한국생명공학연구원 이준 박사, 우수 연구성과 선정

 - 유해 미세조류 독성 억제의 새로운 해법, 박테리아와의 상호작용 활용 기술 개발

 - https://www.kribb.re.kr/kor/sub05/sub05_01_01_view.jsp?b_idx=34273&keyWord=&keyField=b_title&page=1&nowBlock=0&category=

자세한 내용은 아래 내용 및 첨부 파일을 참조하세요.

1. FlowCam 활용 목적

   FlowCam은 미세 플랑크톤의 세포 크기, 밀도, 형태학적 변화를 실시간으로 분석하는 장비로, 본 연구에서는 A. pacificum의

   성장과 포자 형성 과정을 추적하는 데 사용되었습니다.

2. 실험 방법

① 배양 조건

   ▪ Axenic(무균) A. pacificum과 J. cystaugens 공동 배양(co-culture) 두 가지 실험군을 설정.

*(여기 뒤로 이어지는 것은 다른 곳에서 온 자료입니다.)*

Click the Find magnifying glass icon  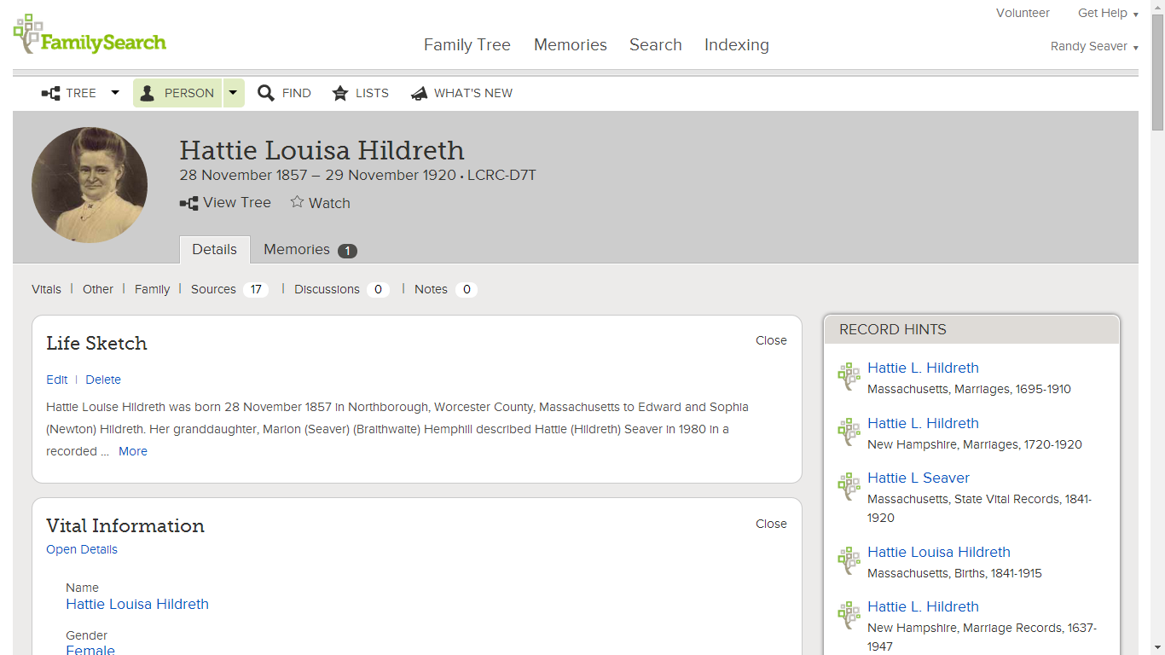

   ▪ 배양 30일 동안 5일 간격으로 샘플을 채취하여 FlowCam으로 분석.

② FlowCam 설정

   ▪ 장비 모델: Benchtop FlowCam Cyano (Yokogawa Fluid Imaging Technologies, USA)

   ▪ 레이저: 532 nm 또는 488 nm (형광 분석 가능)

   ▪ 카메라: 컬러 디지털 카메라 탑재

   ▪ 샘플 주입 방식: 1mL 주사기 펌프를 사용해 일정한 유속으로 샘플 투입

   ▪ 분석 기준:

      - 세포 크기(10–60 μm)

      - 성장 곡선 및 밀도 변화

      - 생식 세포, 포자 및 영양세포 수 변화

3. FlowCam 분석 결과

① 성장 곡선 및 세포 크기 변화

   ▪ 실험 초기(0~15일): 공동 배양군(A. pacificum + J. cystaugens)의 성장 속도가 무균군보다 빠름.

   ▪ 15일 이후: 공동 배양군의 세포 밀도 감소, 대신 세포 크기 증가 및 포자 형성 증가 확인.

② 생식 세포 및 포자 형성

   ▪ 15일 이후 공동 배양군에서 세포 크기 증가 및 생식세포(gametes)와 포자(cyst) 증가 관찰됨.

   ▪ 30일째에는 공동 배양군에서 포자 형성이 무균군 대비 2배 이상 증가.

   ▪ FlowCam 이미지를 통해 생식세포 융합 및 포자 형성 단계(가마체→플라노지구트→포자)를 명확하게 확인.

③ 생리적 변화 확인

   ▪ 공동 배양군에서 세포 성장 둔화와 함께 고독성 독소(GTX1&4, STX, neoSTX) 생성 증가.

   ▪ 포자 형성이 활발해질수록 독소 농도가 증가하는 경향을 확인.

4. FlowCam 활용의 의의

   ▪ FlowCam을 통해 A. pacificum의 실시간 성장 변화, 포자 형성 과정 및 생리적 변화를 정밀하게 추적.

   ▪ 단순 세포 수 측정이 아니라 세포 크기, 형태 변화, 생식 과정까지 정량적으로 분석 가능.

   ▪ J. cystaugens이 A. pacificum의 생식 및 독소 합성에 미치는 영향을 보다 명확하게 규명하는 데 기여.

5. 결론

   FlowCam 분석을 통해 J. cystaugens이 A. pacificum의 포자 형성 촉진 및 독소 생성 증가를 유도하는 것을 확인함.

   이러한 결과는 유해성 적조(HAB) 관리 및 독소 조절 전략 수립에 중요한 과학적 근거를 제공함.